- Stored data
__________________________________________________

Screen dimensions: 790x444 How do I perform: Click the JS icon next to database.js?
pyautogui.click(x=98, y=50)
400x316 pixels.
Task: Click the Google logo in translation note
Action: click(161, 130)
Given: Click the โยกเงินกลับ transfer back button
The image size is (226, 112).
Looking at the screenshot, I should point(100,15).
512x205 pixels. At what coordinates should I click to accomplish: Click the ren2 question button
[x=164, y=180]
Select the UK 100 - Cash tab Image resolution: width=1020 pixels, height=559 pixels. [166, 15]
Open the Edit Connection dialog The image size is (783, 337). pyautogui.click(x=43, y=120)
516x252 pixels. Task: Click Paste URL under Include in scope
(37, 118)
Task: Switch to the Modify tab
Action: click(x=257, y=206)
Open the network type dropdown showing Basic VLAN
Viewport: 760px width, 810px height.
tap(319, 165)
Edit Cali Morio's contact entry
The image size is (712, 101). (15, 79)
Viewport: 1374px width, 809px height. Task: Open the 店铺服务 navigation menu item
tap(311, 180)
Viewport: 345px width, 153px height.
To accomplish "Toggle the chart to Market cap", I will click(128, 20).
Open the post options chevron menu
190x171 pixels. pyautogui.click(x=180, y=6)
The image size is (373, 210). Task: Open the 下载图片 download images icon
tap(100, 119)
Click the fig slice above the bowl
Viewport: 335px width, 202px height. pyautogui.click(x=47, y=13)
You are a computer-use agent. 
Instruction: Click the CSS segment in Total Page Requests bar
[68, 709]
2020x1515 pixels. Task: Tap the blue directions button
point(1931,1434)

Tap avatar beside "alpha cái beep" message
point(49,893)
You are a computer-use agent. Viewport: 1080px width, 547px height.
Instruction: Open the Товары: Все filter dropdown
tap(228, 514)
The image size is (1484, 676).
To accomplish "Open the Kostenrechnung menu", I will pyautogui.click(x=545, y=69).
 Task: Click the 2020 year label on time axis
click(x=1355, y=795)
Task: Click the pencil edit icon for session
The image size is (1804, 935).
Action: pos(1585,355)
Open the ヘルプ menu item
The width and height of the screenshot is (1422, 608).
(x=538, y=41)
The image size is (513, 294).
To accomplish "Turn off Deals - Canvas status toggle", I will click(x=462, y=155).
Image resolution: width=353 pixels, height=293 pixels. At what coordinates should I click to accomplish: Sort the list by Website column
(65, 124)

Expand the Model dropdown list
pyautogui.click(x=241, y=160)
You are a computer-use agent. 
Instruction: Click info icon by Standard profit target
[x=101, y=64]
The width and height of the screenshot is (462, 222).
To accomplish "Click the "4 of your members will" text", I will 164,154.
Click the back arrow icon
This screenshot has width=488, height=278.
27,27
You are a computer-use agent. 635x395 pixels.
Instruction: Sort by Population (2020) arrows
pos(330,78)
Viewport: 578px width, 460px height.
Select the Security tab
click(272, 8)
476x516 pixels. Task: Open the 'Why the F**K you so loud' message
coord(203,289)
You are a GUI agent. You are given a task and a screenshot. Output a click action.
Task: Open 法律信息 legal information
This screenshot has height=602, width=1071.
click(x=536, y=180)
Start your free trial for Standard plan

__________________________________________________

- What this task involves
Provide the number of lines in these entries that hold the word "agent", without any accompanying text.

- Reply
5